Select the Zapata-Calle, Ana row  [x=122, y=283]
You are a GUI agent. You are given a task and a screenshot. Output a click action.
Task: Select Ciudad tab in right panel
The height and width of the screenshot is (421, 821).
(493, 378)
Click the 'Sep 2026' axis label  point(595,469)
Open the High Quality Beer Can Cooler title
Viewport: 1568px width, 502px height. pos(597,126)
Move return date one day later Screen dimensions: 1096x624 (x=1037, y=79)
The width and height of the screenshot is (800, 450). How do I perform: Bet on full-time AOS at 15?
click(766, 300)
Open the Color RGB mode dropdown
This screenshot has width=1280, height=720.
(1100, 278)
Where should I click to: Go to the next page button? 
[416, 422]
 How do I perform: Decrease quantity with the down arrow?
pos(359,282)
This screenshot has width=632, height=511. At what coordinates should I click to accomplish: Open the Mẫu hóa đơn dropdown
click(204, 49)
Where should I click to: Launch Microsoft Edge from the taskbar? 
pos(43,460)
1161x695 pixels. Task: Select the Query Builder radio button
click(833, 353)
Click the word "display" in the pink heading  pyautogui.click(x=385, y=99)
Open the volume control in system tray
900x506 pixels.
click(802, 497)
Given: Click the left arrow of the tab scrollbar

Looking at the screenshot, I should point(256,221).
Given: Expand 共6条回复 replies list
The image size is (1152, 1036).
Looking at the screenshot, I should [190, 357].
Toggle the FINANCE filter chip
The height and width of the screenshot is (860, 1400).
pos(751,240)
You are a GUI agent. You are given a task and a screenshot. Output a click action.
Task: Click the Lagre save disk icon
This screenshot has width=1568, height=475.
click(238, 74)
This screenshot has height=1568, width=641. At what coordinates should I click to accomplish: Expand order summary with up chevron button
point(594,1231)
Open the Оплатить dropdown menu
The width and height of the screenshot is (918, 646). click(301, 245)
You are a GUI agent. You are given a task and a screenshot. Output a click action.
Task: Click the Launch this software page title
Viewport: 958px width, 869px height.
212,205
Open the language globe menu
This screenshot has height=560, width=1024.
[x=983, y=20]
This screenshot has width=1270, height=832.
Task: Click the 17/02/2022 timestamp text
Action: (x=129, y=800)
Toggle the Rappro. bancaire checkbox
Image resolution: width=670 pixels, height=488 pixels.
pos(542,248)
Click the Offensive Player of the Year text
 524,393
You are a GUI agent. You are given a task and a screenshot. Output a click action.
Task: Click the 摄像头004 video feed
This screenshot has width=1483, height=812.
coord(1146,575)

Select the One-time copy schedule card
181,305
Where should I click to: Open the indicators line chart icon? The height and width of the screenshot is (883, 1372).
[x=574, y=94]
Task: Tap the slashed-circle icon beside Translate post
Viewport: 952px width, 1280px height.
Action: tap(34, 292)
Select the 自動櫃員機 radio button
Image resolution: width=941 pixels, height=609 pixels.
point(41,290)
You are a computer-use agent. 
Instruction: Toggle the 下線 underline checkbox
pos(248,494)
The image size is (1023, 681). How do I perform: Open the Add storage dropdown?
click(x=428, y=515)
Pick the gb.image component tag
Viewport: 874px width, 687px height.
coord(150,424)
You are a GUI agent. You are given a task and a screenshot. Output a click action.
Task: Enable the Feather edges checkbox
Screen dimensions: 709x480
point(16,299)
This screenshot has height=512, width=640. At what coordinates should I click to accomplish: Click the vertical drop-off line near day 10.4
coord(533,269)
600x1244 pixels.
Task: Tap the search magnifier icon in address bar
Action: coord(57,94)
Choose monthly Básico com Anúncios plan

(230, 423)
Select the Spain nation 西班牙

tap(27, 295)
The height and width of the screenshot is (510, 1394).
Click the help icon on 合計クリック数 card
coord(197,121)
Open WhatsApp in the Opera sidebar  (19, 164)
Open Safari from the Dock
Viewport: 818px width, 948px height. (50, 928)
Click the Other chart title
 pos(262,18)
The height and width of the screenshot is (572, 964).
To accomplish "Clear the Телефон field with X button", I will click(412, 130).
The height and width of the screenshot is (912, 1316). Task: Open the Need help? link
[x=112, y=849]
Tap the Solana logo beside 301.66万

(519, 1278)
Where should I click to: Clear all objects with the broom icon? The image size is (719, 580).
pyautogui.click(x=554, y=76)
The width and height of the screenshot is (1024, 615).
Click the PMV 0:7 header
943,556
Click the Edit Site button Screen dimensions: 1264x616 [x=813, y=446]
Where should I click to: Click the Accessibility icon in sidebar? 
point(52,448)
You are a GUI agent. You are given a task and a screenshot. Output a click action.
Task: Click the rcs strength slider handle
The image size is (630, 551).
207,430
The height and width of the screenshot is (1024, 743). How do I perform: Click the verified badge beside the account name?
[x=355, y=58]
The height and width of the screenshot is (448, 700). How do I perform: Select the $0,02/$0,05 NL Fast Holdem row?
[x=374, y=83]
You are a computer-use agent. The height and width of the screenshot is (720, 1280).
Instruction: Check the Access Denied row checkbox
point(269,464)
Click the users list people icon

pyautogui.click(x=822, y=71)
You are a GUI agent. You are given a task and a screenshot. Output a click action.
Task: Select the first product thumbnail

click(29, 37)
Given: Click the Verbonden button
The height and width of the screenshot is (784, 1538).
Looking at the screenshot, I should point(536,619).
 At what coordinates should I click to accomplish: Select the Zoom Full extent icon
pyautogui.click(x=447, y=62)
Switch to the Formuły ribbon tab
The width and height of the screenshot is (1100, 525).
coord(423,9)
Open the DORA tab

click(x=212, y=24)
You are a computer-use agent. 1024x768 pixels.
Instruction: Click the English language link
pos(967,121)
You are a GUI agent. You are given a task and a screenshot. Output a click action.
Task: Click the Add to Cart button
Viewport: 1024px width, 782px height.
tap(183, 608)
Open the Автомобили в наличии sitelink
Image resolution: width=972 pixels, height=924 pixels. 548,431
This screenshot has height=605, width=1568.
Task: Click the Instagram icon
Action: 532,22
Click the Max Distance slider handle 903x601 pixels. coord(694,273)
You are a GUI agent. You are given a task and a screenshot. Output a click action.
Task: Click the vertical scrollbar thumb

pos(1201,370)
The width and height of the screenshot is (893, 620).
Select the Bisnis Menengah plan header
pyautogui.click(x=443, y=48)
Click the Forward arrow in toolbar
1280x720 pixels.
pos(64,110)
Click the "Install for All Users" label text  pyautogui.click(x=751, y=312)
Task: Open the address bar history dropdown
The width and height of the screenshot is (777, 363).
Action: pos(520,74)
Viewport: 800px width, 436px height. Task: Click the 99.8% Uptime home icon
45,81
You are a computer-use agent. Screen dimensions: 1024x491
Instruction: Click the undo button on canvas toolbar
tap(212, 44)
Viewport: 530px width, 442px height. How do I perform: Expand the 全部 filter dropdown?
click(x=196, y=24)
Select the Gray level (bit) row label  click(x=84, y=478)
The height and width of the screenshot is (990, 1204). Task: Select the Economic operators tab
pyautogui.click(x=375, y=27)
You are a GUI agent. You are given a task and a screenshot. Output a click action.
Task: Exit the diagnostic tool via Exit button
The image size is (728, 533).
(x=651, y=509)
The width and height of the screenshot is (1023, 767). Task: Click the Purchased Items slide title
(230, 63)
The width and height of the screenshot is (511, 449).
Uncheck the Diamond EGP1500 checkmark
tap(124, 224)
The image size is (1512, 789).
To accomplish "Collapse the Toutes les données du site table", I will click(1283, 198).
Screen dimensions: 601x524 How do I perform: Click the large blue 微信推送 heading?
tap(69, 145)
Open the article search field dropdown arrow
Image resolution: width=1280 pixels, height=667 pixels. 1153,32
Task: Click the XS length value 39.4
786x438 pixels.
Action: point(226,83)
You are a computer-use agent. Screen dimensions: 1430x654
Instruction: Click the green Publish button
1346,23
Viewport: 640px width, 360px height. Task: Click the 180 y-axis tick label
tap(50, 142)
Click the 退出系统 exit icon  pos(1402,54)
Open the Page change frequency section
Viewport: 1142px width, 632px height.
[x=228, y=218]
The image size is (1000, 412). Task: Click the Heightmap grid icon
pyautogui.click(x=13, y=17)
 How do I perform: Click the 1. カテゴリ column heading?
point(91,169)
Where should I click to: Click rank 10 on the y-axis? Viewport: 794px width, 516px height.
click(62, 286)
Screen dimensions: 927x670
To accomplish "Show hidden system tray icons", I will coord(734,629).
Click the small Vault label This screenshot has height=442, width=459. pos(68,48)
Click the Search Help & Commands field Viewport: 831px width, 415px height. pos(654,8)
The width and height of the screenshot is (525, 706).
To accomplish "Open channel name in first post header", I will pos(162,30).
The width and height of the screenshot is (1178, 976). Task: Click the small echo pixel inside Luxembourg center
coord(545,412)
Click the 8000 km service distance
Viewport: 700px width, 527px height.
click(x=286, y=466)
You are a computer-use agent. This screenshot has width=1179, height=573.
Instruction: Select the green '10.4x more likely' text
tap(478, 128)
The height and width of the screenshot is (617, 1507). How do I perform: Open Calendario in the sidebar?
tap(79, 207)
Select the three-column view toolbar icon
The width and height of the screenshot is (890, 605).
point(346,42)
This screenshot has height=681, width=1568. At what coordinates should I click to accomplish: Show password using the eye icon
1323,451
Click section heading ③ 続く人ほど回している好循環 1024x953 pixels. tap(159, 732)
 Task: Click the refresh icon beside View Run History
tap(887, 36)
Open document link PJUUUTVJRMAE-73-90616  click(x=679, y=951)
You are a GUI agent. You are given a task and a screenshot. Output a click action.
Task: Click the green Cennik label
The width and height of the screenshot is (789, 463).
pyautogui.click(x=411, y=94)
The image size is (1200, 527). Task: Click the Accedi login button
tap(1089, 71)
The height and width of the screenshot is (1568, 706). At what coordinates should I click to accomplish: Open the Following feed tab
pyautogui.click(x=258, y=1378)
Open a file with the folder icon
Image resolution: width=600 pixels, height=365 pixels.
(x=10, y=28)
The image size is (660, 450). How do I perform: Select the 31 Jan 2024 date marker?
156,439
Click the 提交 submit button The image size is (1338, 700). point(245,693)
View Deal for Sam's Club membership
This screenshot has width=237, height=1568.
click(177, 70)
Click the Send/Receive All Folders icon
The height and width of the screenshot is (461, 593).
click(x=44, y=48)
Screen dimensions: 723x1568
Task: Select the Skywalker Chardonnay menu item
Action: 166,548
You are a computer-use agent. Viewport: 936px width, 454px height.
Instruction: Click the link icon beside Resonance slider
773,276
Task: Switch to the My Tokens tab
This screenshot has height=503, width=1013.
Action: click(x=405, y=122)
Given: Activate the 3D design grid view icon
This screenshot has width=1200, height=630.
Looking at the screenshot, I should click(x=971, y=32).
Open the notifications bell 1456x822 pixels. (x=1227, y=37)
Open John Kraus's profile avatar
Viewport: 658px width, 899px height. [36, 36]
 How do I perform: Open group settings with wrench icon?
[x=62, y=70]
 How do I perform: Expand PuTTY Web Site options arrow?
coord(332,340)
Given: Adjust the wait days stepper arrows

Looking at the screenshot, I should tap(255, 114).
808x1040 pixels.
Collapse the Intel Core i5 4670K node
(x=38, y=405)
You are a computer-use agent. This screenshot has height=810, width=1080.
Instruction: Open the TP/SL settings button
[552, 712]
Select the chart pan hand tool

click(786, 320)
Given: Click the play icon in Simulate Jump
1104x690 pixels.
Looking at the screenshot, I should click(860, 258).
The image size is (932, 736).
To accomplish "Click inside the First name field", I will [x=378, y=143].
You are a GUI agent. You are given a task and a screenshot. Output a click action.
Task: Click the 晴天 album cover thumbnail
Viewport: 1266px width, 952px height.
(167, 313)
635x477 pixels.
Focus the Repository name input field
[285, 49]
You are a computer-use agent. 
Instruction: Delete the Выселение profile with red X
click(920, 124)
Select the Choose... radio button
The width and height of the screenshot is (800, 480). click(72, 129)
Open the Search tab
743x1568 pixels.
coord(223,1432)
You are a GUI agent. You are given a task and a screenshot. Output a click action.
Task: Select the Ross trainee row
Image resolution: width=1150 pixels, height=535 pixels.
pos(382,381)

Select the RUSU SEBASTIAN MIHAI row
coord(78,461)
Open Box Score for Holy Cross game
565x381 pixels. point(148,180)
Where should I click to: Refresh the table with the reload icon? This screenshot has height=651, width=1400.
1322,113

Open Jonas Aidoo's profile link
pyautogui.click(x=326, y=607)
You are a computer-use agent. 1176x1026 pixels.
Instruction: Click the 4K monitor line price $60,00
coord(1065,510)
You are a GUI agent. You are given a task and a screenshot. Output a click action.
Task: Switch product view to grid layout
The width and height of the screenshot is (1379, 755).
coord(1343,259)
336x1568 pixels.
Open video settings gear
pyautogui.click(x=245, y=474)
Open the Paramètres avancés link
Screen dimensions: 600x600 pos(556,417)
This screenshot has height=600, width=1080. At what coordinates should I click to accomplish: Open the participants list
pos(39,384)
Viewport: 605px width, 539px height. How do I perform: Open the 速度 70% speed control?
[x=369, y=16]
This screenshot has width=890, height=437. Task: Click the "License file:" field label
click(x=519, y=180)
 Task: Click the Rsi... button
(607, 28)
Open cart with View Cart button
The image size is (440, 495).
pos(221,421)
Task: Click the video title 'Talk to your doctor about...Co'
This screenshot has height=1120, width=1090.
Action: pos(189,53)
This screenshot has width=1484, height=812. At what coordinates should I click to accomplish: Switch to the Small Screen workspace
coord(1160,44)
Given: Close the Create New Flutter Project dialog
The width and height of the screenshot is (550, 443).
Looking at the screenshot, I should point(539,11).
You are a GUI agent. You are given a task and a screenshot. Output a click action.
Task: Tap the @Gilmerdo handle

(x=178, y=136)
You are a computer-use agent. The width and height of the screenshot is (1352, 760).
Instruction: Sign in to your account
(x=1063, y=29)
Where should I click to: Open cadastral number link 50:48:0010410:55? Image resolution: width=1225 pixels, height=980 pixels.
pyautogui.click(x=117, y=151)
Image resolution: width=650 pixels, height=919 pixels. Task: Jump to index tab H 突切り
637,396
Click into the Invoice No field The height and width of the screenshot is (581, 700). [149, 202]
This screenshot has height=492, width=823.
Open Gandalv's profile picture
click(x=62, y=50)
▬▬▬▬▬▬▬▬▬▬
### The task
Reproduce the entries above exactly, but only the lines between the line holding "Open Safari from the Dock" and the line holding "You are a computer-use agent. The height", inclusive.

### Response below
Open Safari from the Dock
Viewport: 818px width, 948px height. (50, 928)
Click the Other chart title
 pos(262,18)
The height and width of the screenshot is (572, 964).
To accomplish "Clear the Телефон field with X button", I will click(412, 130).
The height and width of the screenshot is (912, 1316). Task: Open the Need help? link
[x=112, y=849]
Tap the Solana logo beside 301.66万

(519, 1278)
Where should I click to: Clear all objects with the broom icon? The image size is (719, 580).
pyautogui.click(x=554, y=76)
The width and height of the screenshot is (1024, 615).
Click the PMV 0:7 header
943,556
Click the Edit Site button Screen dimensions: 1264x616 [x=813, y=446]
Where should I click to: Click the Accessibility icon in sidebar? 
point(52,448)
You are a GUI agent. You are given a task and a screenshot. Output a click action.
Task: Click the rcs strength slider handle
The image size is (630, 551).
207,430
The height and width of the screenshot is (1024, 743). How do I perform: Click the verified badge beside the account name?
[x=355, y=58]
The height and width of the screenshot is (448, 700). How do I perform: Select the $0,02/$0,05 NL Fast Holdem row?
[x=374, y=83]
You are a computer-use agent. The height and width of the screenshot is (720, 1280).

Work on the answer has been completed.